Unlike present day computers, which use bits (1s and 0s – basically on and off) for representing states, quantum computers use qubits (these can be both 1 and 0 simultaneously – a state known as superposition) which are considerably more efficient and permit the computer to conduct complex parallel calculations faster than traditional computers, exponentially faster. In theory, a calculation that would take a present-day computer millions of years to find, a quantum computer could do in minutes.

The technology though has a few issues, for one, qubits are extremely fragile, environmental factors can interfere with them, and as a result they need specialised architecture and error correction to compensate, and for the technology to actually threaten cryptography as it currently exists, it will need considerably more qubits than we currently are capable of building into our architectures. The most qubits we can currently create in a stable architecture is about 1000, whilst NIST theorises that in order to properly threaten cryptography potentially millions of qubits would be needed and they would need to operate in a near error free state – something we are nowhere near close to reaching.

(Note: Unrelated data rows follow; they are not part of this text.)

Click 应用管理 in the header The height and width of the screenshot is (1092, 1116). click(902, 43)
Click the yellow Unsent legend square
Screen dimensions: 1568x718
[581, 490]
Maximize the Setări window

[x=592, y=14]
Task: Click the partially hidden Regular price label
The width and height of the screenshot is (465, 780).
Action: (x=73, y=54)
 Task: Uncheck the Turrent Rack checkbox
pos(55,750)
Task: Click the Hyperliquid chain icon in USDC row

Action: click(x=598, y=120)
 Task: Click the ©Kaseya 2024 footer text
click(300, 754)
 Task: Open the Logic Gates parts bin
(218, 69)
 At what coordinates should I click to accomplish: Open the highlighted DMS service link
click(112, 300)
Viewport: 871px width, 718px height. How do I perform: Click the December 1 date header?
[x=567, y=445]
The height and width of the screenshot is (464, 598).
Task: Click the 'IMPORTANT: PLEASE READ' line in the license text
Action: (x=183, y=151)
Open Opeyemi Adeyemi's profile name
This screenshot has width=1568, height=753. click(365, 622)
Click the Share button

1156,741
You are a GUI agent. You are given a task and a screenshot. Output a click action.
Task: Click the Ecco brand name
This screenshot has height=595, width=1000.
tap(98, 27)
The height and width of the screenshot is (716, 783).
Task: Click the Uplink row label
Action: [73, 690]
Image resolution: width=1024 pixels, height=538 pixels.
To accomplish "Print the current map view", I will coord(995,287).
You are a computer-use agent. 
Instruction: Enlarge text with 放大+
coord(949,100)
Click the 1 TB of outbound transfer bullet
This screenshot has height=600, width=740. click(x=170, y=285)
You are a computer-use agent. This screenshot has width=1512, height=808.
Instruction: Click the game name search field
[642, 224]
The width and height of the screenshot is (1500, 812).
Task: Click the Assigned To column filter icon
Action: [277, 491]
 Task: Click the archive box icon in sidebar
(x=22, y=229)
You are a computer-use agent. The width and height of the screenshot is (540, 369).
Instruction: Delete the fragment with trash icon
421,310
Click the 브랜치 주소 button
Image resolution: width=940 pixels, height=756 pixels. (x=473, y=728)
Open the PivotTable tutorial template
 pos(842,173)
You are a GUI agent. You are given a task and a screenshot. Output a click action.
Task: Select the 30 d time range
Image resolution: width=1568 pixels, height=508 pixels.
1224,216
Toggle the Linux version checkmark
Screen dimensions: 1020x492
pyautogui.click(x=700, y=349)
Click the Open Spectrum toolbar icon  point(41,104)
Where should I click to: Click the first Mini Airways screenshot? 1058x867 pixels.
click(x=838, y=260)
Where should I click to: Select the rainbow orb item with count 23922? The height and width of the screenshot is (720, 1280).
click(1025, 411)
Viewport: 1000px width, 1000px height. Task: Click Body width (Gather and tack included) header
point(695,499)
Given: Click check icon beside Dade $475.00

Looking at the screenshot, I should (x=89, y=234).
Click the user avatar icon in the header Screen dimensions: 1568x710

This does not mean we should be complacent; we also need to be practical. The cost and technology for a threat actor to build a practical quantum computer is still some significant time away, and when we start to reach that threshold, it will likely lie in the space of militaries and governments seeking to gain strategic advantages over their rivals. In practical cybersecurity terms quantum is viewed as a theoretical threat that may well eventually manifest, but it’s a next decade problem in a present-day world of patching and data hygiene issues. Whilst it is right we should be mindful and challenge vendors to consider how they will address quantum; we also need to avoid doom mongering and hype by staying focussed on the issues that we currently have rather than focus on possible problems in a decade.